§ Work required: Can you update the lines running from the line with "Identify the location of dodge-tool-icon: ●." through the last line, putting "image" in place of "screenshot" and changing nothing else? Leave the pictures out of your answer.
+---+
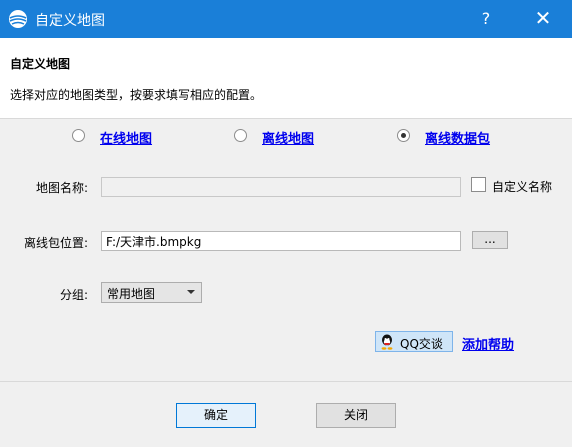 This screenshot has width=572, height=447. Describe the element at coordinates (478, 184) in the screenshot. I see `custom-name-checkbox` at that location.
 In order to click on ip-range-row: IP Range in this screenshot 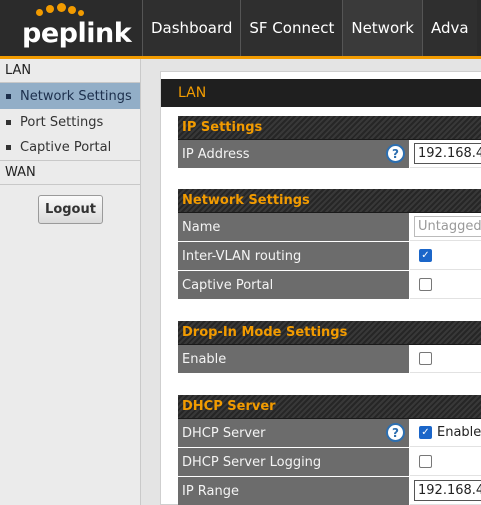, I will do `click(330, 491)`.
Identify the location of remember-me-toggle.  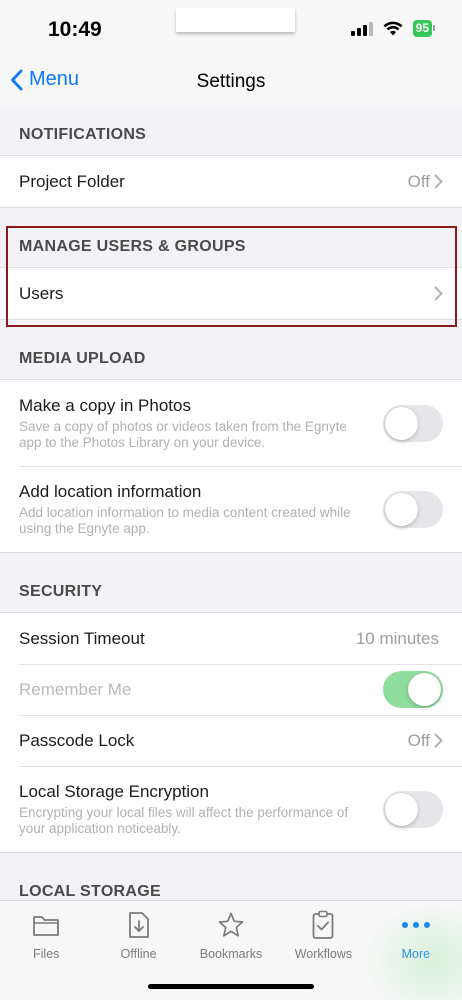
(413, 690).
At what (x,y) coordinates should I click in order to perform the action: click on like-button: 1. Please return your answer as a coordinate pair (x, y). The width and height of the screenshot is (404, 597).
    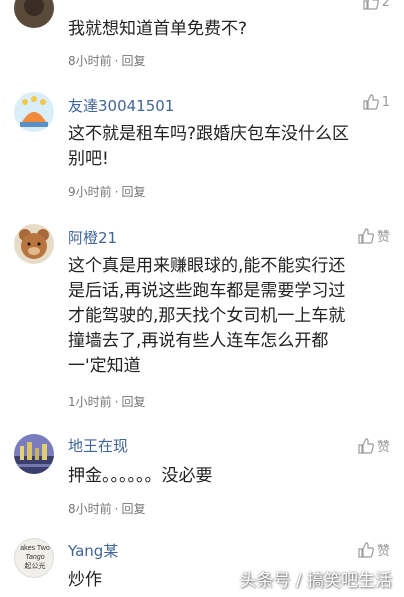
    Looking at the image, I should click on (376, 102).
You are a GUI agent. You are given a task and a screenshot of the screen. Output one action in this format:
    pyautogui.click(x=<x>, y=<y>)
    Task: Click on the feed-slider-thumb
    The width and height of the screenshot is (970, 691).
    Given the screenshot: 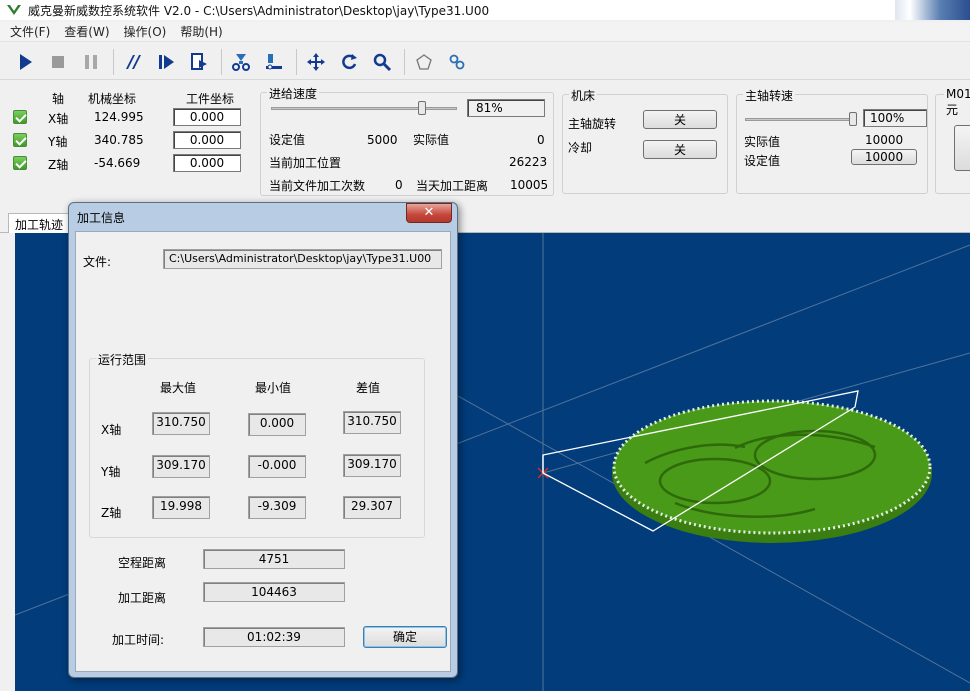 What is the action you would take?
    pyautogui.click(x=422, y=108)
    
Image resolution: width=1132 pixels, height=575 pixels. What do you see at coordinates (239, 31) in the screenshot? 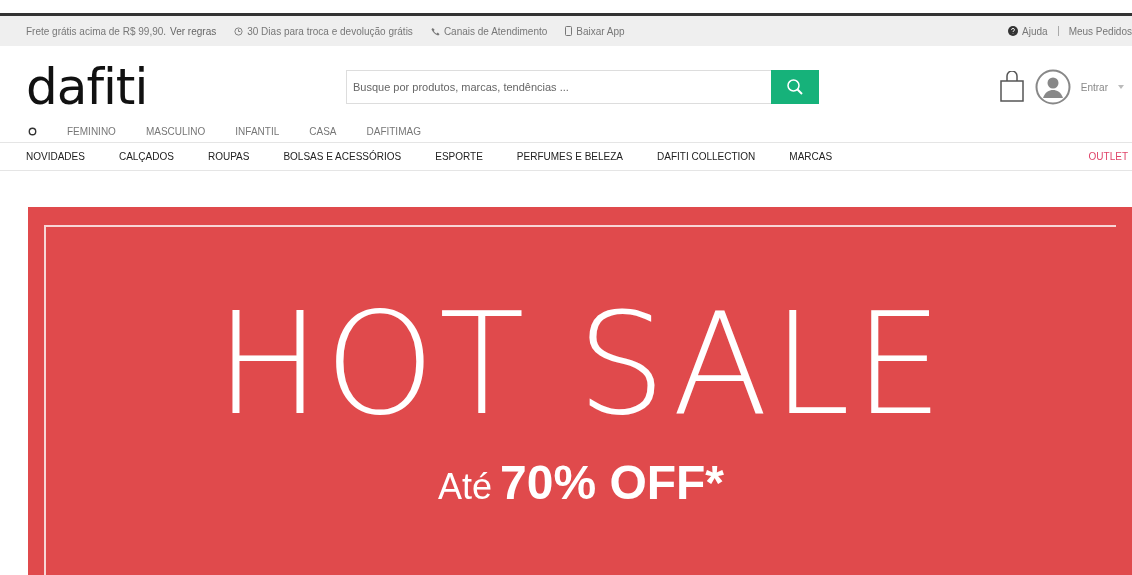
I see `clock-icon` at bounding box center [239, 31].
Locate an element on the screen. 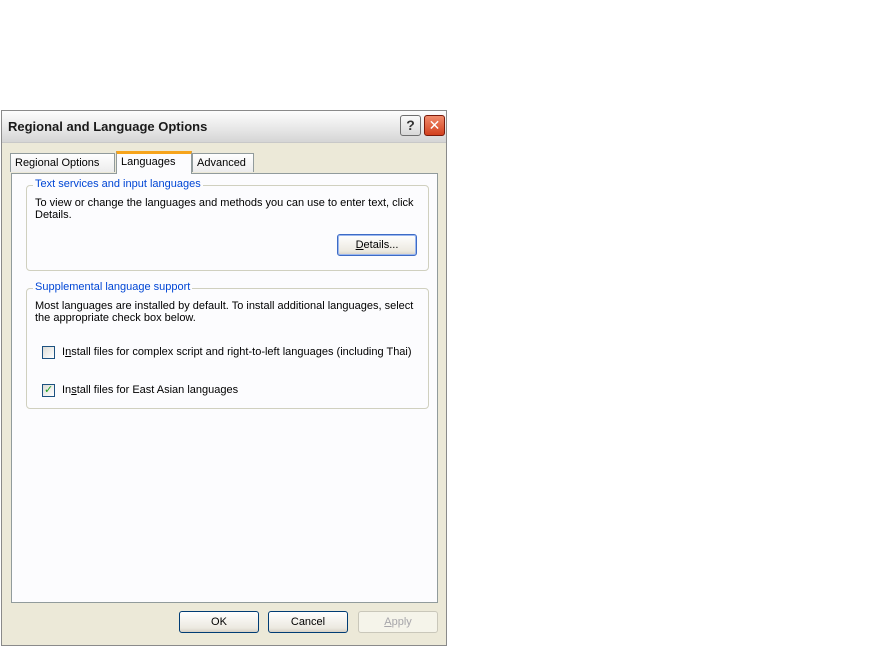 The image size is (896, 646). details-mnemonic: D is located at coordinates (360, 245).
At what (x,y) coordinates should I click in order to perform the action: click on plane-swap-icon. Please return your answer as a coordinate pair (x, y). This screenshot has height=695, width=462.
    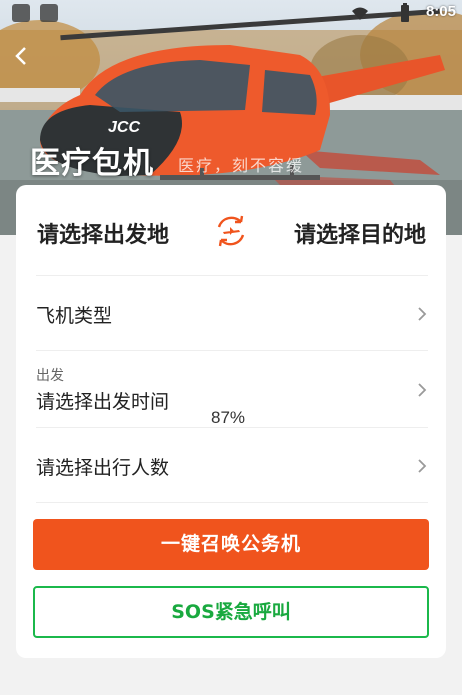
    Looking at the image, I should click on (231, 231).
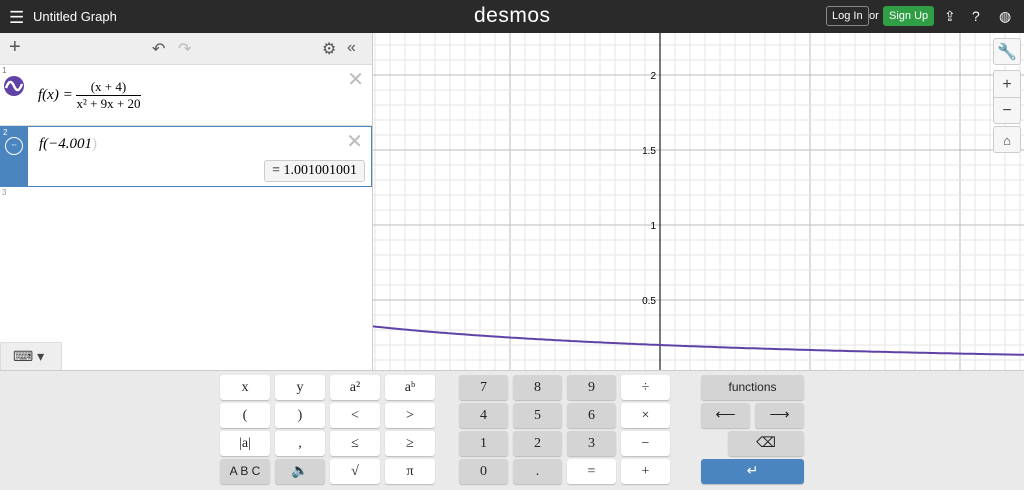 This screenshot has width=1024, height=490. Describe the element at coordinates (355, 472) in the screenshot. I see `key-2-3: √` at that location.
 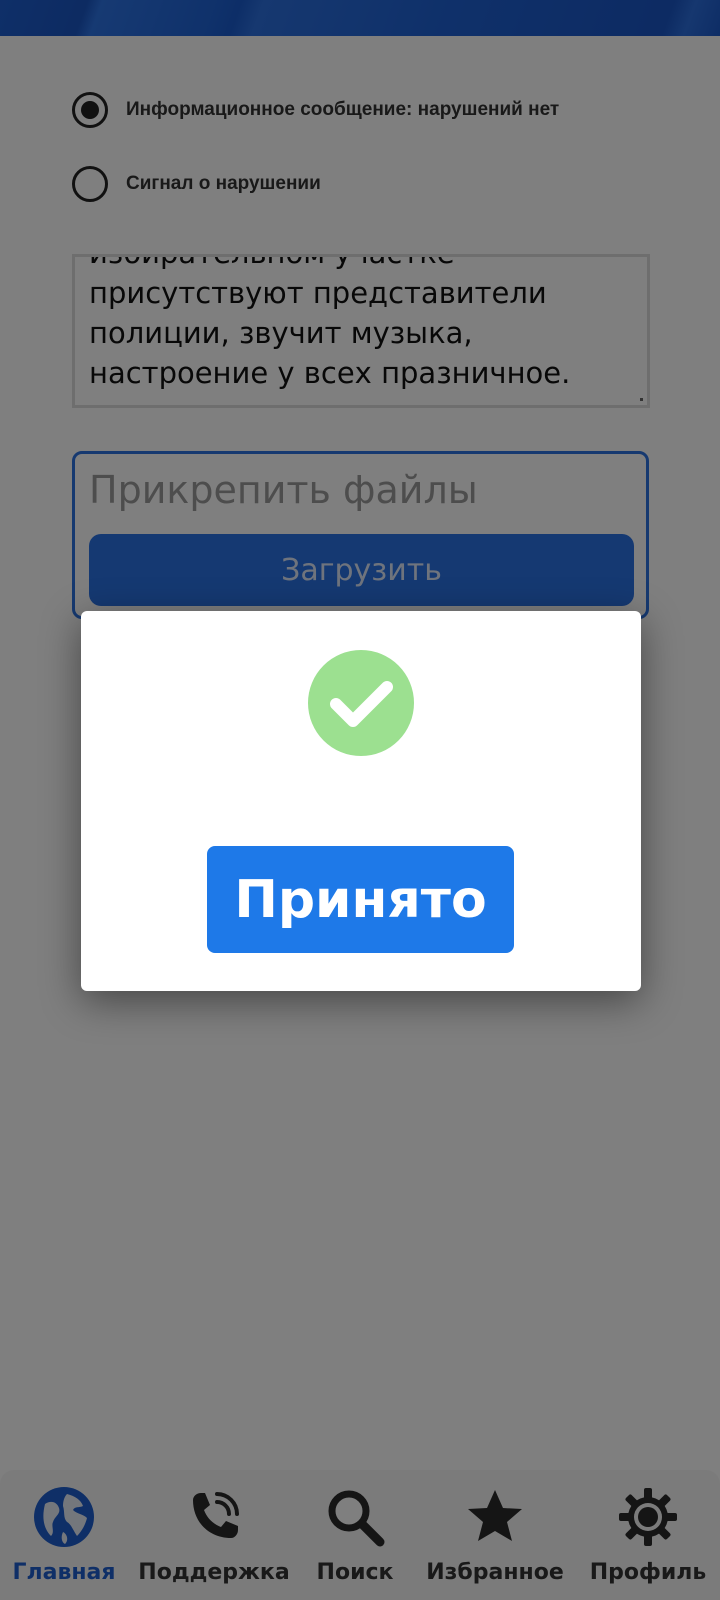 What do you see at coordinates (361, 703) in the screenshot?
I see `check-circle-icon` at bounding box center [361, 703].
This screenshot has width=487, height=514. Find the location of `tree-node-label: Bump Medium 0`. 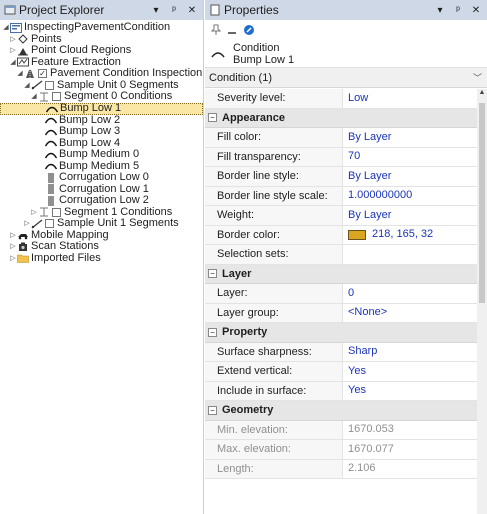

tree-node-label: Bump Medium 0 is located at coordinates (100, 154).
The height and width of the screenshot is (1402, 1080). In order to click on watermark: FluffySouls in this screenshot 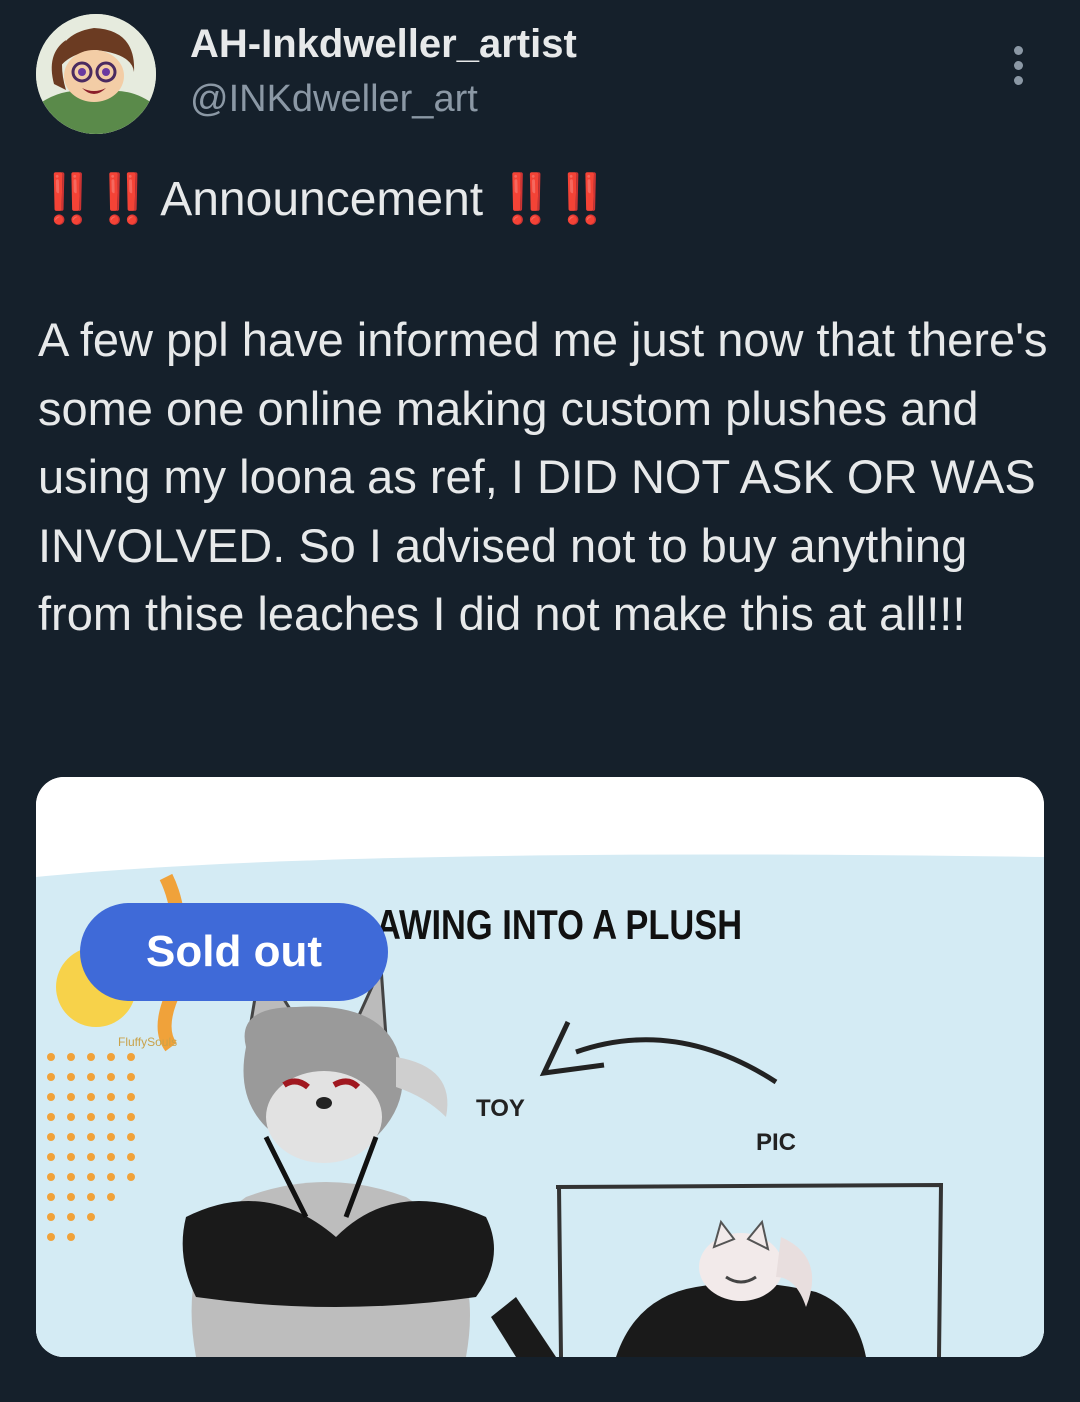, I will do `click(148, 1042)`.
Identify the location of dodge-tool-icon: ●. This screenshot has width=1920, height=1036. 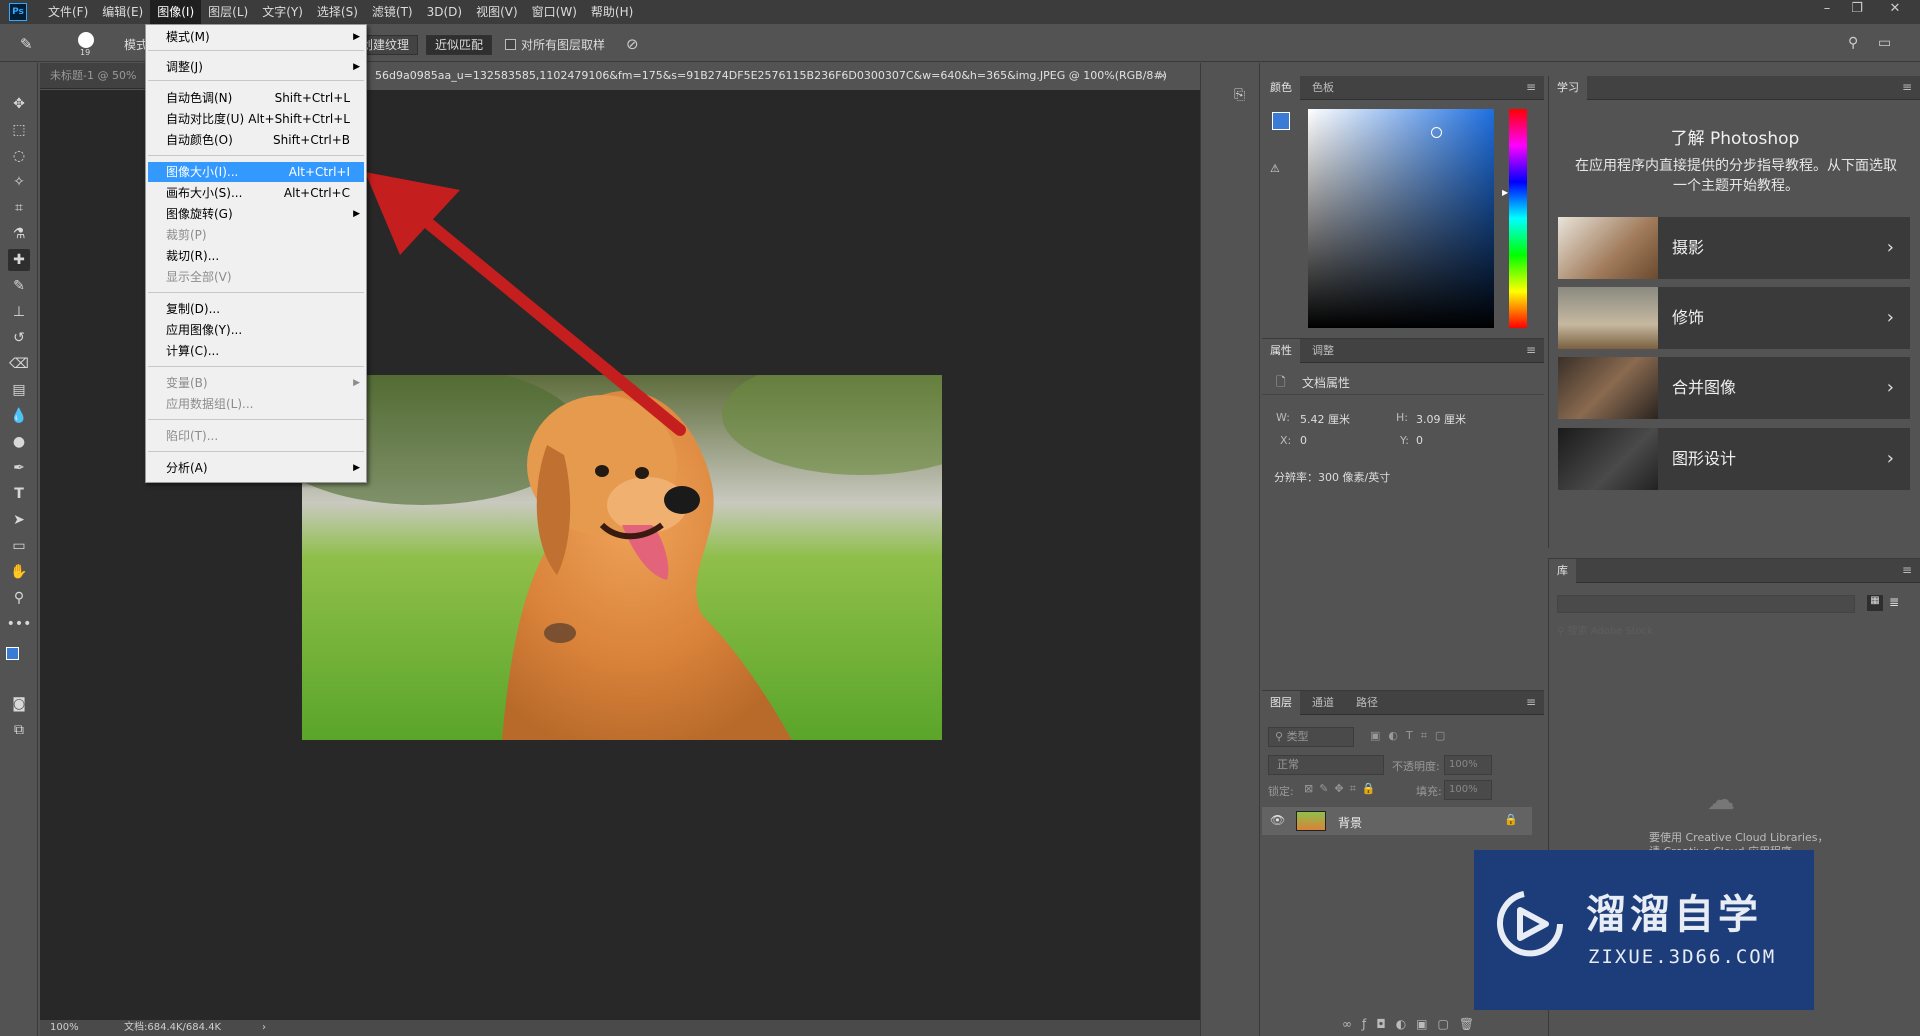
(19, 442).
+---+
§ Finished task:
Identify the location of dodge-tool-icon: ●. This image has width=1920, height=1036. 
(19, 442).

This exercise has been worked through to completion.